Start of Supplied information

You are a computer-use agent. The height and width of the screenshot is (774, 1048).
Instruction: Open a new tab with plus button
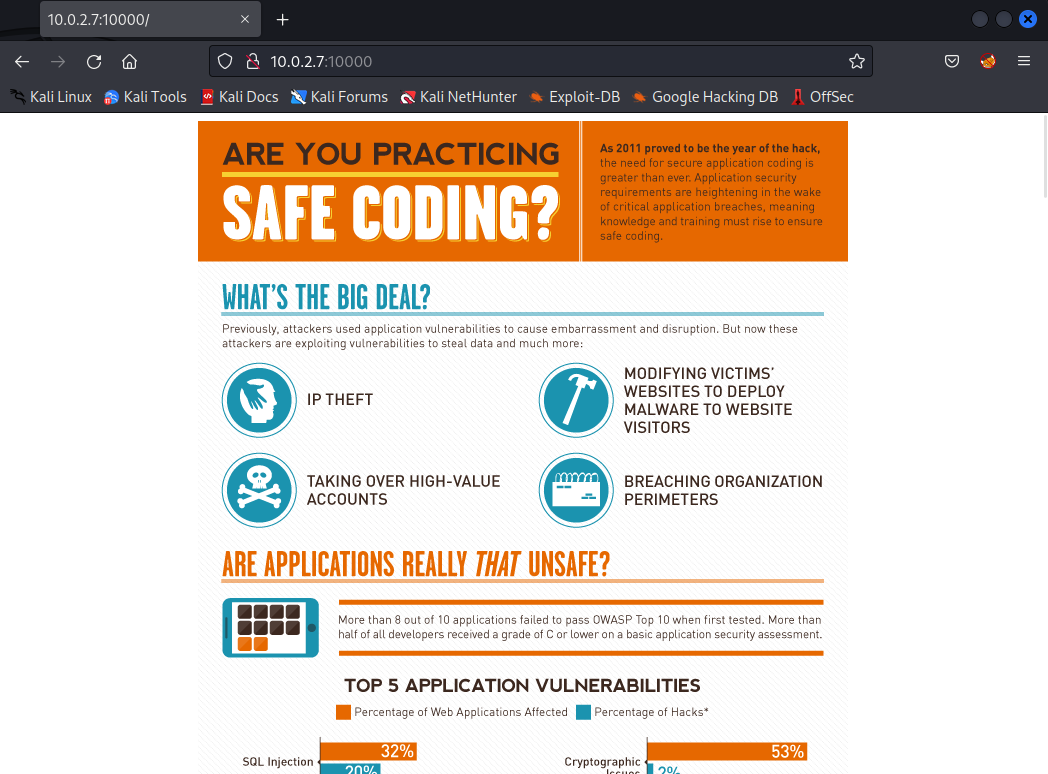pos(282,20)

End of Supplied information
Start of Supplied information

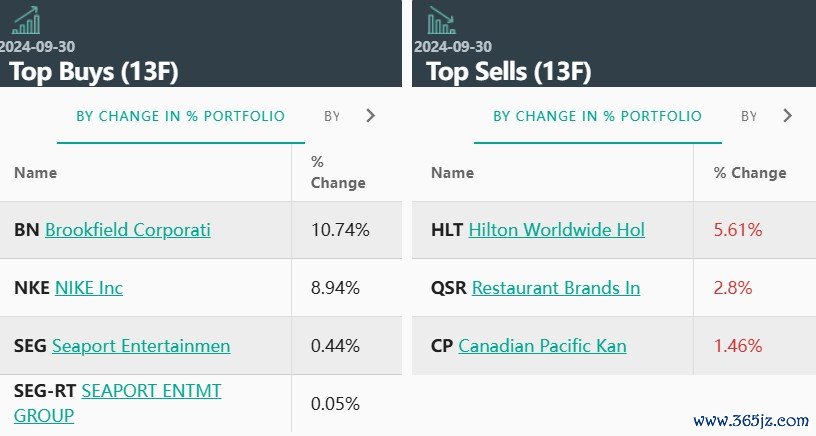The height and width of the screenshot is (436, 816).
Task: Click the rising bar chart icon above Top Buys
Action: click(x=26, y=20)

End of Supplied information

* _Do this_:
Give the lines of the records starting at the line containing "You are a computer-use" and ending at the line containing "pos(282,20)" as a numbered list, with blank lines and pictures left out.

* _Answer to the exercise_:
1. You are a computer-use agent. The height and width of the screenshot is (774, 1048).
2. Instruction: Open a new tab with plus button
3. pos(282,20)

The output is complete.